ETA's ultimate objective is to unite the two Basque areas in a single state but for the time being it suits it to use the French side as an escape-hatch while concentrating its terrorist activities on the Spanish one. It is a game which both the preceding French regime and the present one are content to allow it to go on playing. The motive in both cases is the same — not to stir up trouble among the French Basques.
Mitterrand, like Giscard, is refusing to extradite captured ETA terrorists to Spain even when French courts recommend extradition, and Mitterrand is if anything making matters worse by taking a high moral tone in the matter, saying that France must remain true to its tradition as a land of political asylum.
The consequences of all this on FrancoSpanish relations are now little short of disastrous. This week they have been made even worse by the cancellation by Madrid of a proposed visit to Spain by M. Defferre to discuss anti-ETA measures with his Span ish opposite number. The cancellation was brought about by an astonishingly fatuous speech by Defferre on the very eve of his proposed visit. In this Defferre proclaimed once again that France must remain a land of political asylum and that there was therefore no question of extraditing wanted ETA terrorists; he went on to compare them to French Resistance fighters during the Occupation: 'I too knew what it was like to live clandestinely during the war' he said. This was of course too much for the Spaniards who were led to cancel the visit as much by consideration of Defferre's safety as by the fatuity of his speech. There matters stand for the moment, and it is probably only a matter of time before the Spanish ambassador in Paris is recalled for 'consultations'.
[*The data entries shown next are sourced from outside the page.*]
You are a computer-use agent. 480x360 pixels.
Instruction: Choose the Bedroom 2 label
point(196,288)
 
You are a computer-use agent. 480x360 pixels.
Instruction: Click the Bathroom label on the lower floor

Is the French government aware of the appallingly dangerous game it is playing ,not only within its own frontiers but with the future of the infant Spanish democracy? It must know that the principal danger to the survival of democracy in Spain comes from ETA, and from the reactions which its activities provoke among the Spanish military and the Spanish security services. It must know, too, that ETA is a heaven-sent gift to all those nostalgics who dream of a Francolike Restoration in Spain.
Then, too, there is the danger that, if the principle of asylum is maintained, France will become a refuge for terrorists from West Germany and Italy. A noble principle in the days of the Czars, and later of Hitler, Mussolini and Franco, it has little relationship to either nobility or even to a modicum of political realism in the Europe of today. Giscard, of course, had no compunction about extraditing members of the Baader-Meinhof gang or the Italian Red Brigade, while leaving ETA alone. Is it to avoid this contradiction that the present French government, anxious to establish a libertarian image which in fact is the opposite of libertarianism, is proclaiming its readiness to receive terrorists who are not fleeing tyranny but the intolerable constraints of democracy? If so, it is cheapening liberty at a vast expense to democracy.